Grazie a una capacità aneddotica naturale, ci parla della sua carriera, ma soprattutto della dipendenza che lo ha perseguitato, accompagnato e guidato dalla gioventù agli esordi con gli Screaming Trees, attraverso tutto il periodo grunge fino alla disintossicazione sovvenzionata da Courtney Love (sì, lei!).

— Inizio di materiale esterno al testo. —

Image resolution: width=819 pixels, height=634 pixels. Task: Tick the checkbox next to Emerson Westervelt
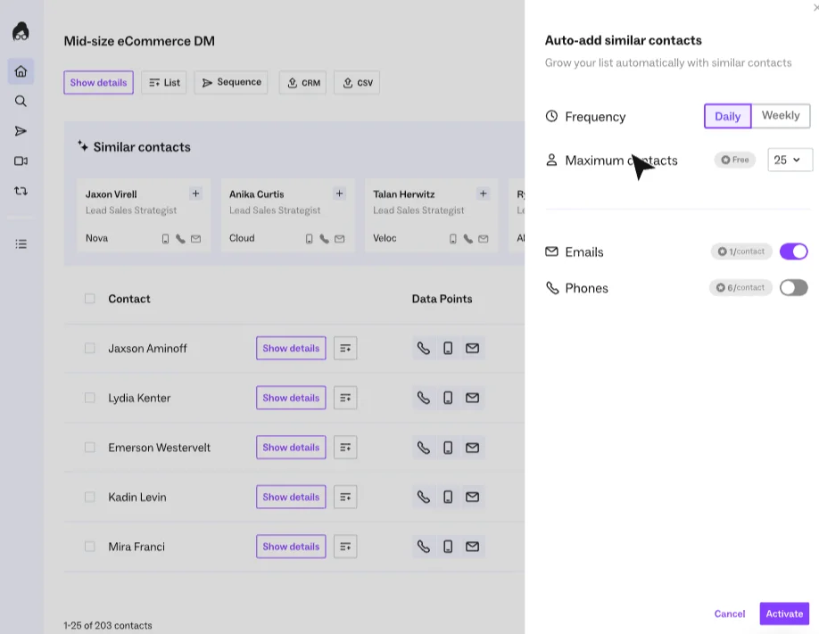tap(90, 448)
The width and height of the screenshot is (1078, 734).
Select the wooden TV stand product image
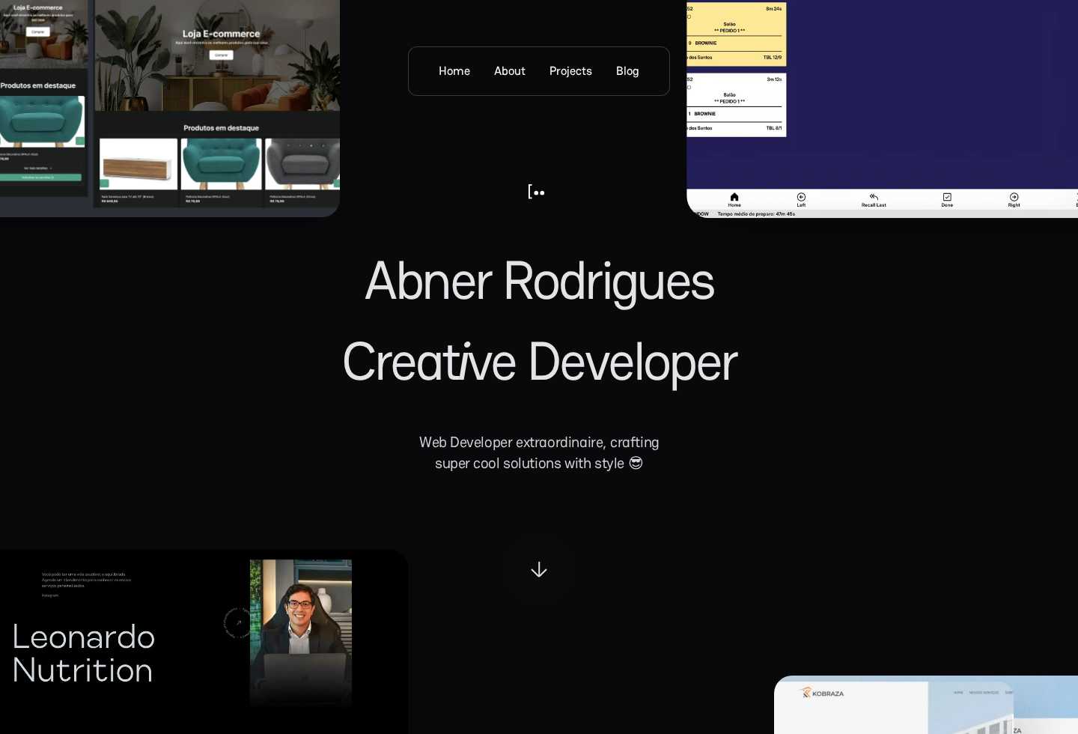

Lanegan è stato un tossico, un ladro, uno spacciatore, un imbroglione per sua stessa ammissione. Una spirale verso il fondo inesorabile, determinata, raccontata senza autocommiserazione o ricerca di giustificazioni. Ha messo in pericolo gli amici, li ha sfruttati, ha finto di non sentire le loro richieste di aiuto… Le pagine (attesissime e di cui non anticipo nulla) sul rapporto con Kurt Cobain sono strazianti e spietate.

 

"Ancora una volta, sentii la stretta dolorosa del rimorso, consapevole della mia partecipazione attiva alla sua dipendenza quasi terminale… ero un parassita che si nutriva della miseria di un amico al quale aveva voluto bene, dispensatore delle sue dosi quotidiane di morte… invece di fargli da guida, sceglievo di approfittarne per continuare a bucarmi imperterrito. Quando mi saltarono in mente questi pensieri scomodi, fui nuovamente colpito da un lancinante senso di colpa e da un odio profondo verso me stesso."

 

E mentre trascrivo queste frasi, credo mi stia pian piano chiarendo le idee sul come, nonostante la pessima persona ho scoperto essere stata, Lanegan sia stato in grado di toccare sensibilmente delle corde che me lo fanno apprezzare, ancora una volta. È perché non ha nessun interesse a piacere (a me o a chicchessia). Perché, nonostante la dipendenza, ha sempre cercato di mantenere un’etica dell’arte. Per l’umiltà, la gratitudine e l’ammirazione con cui racconta degli incontri fatti negli anni con personaggi della storia del rock e del blues che lo hanno ispirato. Per la passione da ascoltatore, quando parla della loro musica, e l’assenza di qualsiasi forma di supponenza quando si tratta della propria. Per la spietata onestà, sia quando descrive senza scrupoli situazioni estreme, sia quando si trova a confrontarsi col proprio tormento, con la sofferenza autoinflitta e quella recata agli altri.

Perché con questo memoir, Mark Lanegan non vuole lasciarsi alle spalle il passato, ma affrontarlo, scuotere i suoi demoni per il collo guardandoli dritto in faccia. E lo fa attraverso una scrittura incredibilmente potente, ruvida e fluida al contempo. Proprio come la sua voce. Sembra di sentirla.